Pull out each line of the items below that contains the word "with".

::::

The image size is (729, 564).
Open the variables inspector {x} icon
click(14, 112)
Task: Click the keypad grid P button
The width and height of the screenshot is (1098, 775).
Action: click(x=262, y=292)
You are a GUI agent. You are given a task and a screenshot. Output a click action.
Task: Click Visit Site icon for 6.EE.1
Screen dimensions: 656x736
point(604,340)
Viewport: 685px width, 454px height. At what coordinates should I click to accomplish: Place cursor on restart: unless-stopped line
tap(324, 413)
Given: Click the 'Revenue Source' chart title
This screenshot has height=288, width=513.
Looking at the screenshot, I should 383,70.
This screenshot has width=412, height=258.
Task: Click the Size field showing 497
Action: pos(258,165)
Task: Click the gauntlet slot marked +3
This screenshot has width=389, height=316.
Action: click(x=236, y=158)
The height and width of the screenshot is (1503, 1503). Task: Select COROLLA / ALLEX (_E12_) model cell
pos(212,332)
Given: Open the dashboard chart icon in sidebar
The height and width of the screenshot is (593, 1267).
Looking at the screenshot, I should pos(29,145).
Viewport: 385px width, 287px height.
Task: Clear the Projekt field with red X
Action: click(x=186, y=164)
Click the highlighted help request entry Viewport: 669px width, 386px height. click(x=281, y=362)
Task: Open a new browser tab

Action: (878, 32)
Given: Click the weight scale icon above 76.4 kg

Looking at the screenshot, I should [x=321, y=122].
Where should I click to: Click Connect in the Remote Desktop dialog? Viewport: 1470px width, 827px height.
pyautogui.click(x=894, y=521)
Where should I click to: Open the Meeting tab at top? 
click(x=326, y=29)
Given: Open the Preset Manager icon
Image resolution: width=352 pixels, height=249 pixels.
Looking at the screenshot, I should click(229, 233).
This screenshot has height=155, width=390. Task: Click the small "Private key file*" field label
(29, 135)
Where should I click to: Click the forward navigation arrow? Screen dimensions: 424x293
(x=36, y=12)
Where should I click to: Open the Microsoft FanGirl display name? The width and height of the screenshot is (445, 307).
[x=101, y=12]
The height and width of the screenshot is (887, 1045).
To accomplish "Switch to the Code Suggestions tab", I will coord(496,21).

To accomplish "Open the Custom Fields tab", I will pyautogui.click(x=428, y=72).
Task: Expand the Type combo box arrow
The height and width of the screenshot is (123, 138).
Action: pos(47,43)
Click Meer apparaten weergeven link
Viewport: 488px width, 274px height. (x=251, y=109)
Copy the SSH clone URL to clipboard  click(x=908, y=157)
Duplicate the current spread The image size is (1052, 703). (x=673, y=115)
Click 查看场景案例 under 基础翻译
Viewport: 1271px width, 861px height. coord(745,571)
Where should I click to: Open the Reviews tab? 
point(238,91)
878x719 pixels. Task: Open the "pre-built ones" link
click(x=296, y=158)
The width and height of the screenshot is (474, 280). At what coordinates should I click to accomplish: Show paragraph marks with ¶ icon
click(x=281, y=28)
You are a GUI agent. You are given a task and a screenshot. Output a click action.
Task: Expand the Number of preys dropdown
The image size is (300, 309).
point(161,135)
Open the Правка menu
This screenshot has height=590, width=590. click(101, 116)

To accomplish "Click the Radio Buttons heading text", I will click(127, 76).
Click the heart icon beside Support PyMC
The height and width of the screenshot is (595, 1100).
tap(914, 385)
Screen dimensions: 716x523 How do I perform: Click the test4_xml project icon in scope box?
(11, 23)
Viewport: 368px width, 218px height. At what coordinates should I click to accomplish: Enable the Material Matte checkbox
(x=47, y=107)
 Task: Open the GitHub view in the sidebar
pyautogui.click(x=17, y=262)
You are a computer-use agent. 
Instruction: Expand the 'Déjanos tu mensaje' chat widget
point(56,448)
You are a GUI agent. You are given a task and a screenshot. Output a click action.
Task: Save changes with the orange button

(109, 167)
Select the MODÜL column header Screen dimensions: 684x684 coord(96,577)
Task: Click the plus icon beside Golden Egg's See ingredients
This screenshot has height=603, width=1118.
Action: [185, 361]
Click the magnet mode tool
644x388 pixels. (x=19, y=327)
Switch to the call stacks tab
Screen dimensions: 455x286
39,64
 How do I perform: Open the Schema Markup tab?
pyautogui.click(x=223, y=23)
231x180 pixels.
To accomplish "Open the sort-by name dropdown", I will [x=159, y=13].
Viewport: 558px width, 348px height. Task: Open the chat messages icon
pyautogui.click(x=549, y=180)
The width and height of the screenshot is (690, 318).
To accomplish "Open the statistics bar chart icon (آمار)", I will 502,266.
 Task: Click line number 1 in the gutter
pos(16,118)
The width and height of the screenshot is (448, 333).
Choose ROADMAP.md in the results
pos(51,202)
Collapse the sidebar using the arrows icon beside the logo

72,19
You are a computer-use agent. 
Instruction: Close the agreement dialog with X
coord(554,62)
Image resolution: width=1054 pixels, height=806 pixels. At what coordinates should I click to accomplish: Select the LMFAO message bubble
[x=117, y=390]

::::

### THE ANSWER
Task: Clear the Projekt field with red X
The width and height of the screenshot is (474, 280). At what coordinates should I click to accomplish: Show paragraph marks with ¶ icon
Task: Save changes with the orange button
Instruction: Close the agreement dialog with X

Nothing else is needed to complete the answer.